Atlantiksender focused primarily on aspects that would tend to reduce the morale of the submariners in the Kriegsmarine and to try and convince them that the Allies knew everything about their daily and overall military operations and strategies.
Deutscher Kurzwellensender Atlantik was led by Sefton Delmer, the Daily Express's former Berlin correspondent, for the British government's Political Warfare Executive (PWE).
[2] To achieve this, some of the staff were German defectors, including Otto John, Richard Wurmann, Hans Walter Zech-Nenntwich and Wolfgang Gans zu Putlitz.
[2] Delmer sought recruits from prisoners of war (POWs) held in Britain as these men would have knowledge of military jargon, operating procedures, and the concerns of the German sailors.
[1] A former bookseller, Frank Lyndner, kept a database of personal details taken from German prisoner-of-war letters to allow the station to announce births, deaths and marriages, transfers, promotions and medals relating to the U-boat service.
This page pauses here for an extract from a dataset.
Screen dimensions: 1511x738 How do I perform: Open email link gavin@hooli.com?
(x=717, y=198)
Fluent German speaker and later BBC journalist Charles Wheeler toured POW camps to gather personal stories about bars and brothels to include in broadcasts.
[1] To make the station attractive to listeners it broadcast the latest in popular dance music, under the direction of head disc jockey Alexander Maass.
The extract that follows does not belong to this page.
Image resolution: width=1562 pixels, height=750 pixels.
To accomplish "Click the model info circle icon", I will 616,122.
[1] In one instance, British intelligence noticed an increase in German naval activity in the Gironde region and guessed it might involve an attempt for vessels to break out to the Far East; this information was passed to the station, which played a special programme of Japanese and Chinese music.
[10] The station broadcast an appeal to the U-boats to "Schluß zu machen" (put an end to it) on 29 April 1945, in the final days of the war in Europe, but this was unsuccessful.